━━━━━ Given passage

Nearly 45,000 New Yorkers Had Personal Information Stolen
By Lindsay Press
An auto insurance company has been ordered by Attorney General Letita James to pay $975,000 in penalties after, according to James, it failed to protect the personal information of about 45,000 New Yorkers.
In January 2021, Root found bad actors taking advantage of the prefill vulnerability. The Attorney General’s office determined that Root had not conducted satisfactory risk assessments on its public-facing web applications, employed insufficient controls to prevent automated attacks, and did not identify the plain text exposure of consumer personal information.
Although Root, which is based in Columbus, Ohio, does not provide insurance in New York, the scammers were able to get state residents’ personal information — including dates of birth and driver’s license numbers — from the company’s insurance quoting applications. They used that data to file fraudulent unemployment claims at the height of the COVID-19 pandemic, according to James.

━━━━━━━━━━
━━━━━ Excerpted records

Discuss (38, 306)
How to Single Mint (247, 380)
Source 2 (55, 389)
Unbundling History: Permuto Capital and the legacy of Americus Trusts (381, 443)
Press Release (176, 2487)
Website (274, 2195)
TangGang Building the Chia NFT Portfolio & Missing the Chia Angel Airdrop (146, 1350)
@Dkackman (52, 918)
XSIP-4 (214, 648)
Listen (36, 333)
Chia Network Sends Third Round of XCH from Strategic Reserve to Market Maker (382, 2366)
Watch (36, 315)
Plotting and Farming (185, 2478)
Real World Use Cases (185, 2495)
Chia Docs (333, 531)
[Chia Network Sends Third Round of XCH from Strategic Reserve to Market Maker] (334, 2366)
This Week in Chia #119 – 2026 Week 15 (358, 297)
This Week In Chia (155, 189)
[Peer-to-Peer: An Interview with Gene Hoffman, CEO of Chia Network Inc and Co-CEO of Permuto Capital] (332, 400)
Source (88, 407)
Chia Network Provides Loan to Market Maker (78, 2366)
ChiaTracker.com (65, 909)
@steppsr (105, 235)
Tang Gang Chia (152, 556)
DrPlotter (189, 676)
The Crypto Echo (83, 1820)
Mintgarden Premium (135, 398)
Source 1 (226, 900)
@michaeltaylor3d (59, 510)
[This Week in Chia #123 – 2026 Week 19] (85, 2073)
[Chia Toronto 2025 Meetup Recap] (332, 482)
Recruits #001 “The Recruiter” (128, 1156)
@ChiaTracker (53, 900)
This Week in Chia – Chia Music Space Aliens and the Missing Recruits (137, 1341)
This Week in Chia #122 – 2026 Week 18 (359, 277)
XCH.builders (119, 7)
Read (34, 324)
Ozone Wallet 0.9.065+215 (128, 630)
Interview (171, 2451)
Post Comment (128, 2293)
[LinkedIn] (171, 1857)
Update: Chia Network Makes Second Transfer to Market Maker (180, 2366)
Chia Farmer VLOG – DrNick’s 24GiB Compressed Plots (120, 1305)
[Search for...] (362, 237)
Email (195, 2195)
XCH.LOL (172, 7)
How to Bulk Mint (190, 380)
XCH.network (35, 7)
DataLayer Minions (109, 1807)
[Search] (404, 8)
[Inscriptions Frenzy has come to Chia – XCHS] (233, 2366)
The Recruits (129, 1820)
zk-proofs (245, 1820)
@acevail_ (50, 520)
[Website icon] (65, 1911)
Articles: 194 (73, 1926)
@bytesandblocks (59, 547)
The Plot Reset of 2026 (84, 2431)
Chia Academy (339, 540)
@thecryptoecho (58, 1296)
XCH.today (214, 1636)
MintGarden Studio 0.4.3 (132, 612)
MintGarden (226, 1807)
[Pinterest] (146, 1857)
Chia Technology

━━━━━━━━━━

### Work instruction 1:
Answer these questions using the article on the Root data breach:
(a) How much was the insurance company ordered to pay in penalties?
(b) In what month and year did Root find bad actors taking advantage of the prefill vulnerability?
(c) In what city and state is Root based?
### Work instruction 2:
Go on with the article on the Root data breach, starting right after its last sentence.
The items have nothing to do with this work.

### Task result 1:
(a) $975,000
(b) January 2021
(c) Columbus, Ohio

### Task result 2:
The Attorney General’s office investigation found that Root failed to create protections to safeguard private information. In addition to paying $975,000 in penalties, Root is required to update its data security by doing the following:
- Preserving a comprehensive information security program created to safeguard the security, confidentiality, and integrity of private information
- Inventing and maintaining a data inventory or private information and ensuring the data is protected by reasonable safeguards
- Maintaining a logging and monitoring system and reasonable policies and procedures made to configure the system to alert of suspicious activity properly
“When companies have poor data security practices, they put individuals at risk of identity theft and other fraud,” said James. “Auto insurance companies need to make sure that the systems they use to store people’s data are protected to prevent cybercriminals from stealing driver’s license numbers, Social Security numbers, and other private information. Today’s settlement should send a message to companies in the auto insurance industry that my office will take action to protect New Yorkers’ private information.”
In response to James’ allegations, a representative from Root said to Long Island Life & Politics in a statement, “Protecting customer personal data remains a top priority at Root. We maintain high data security standards and, in light of this event, have made improvements to avoid fraudulent activity. Any person impacted by the breach was immediately offered credit monitoring services at the time of the incident as precaution. Root is glad to have resolved this matter with the New York State Attorney General.”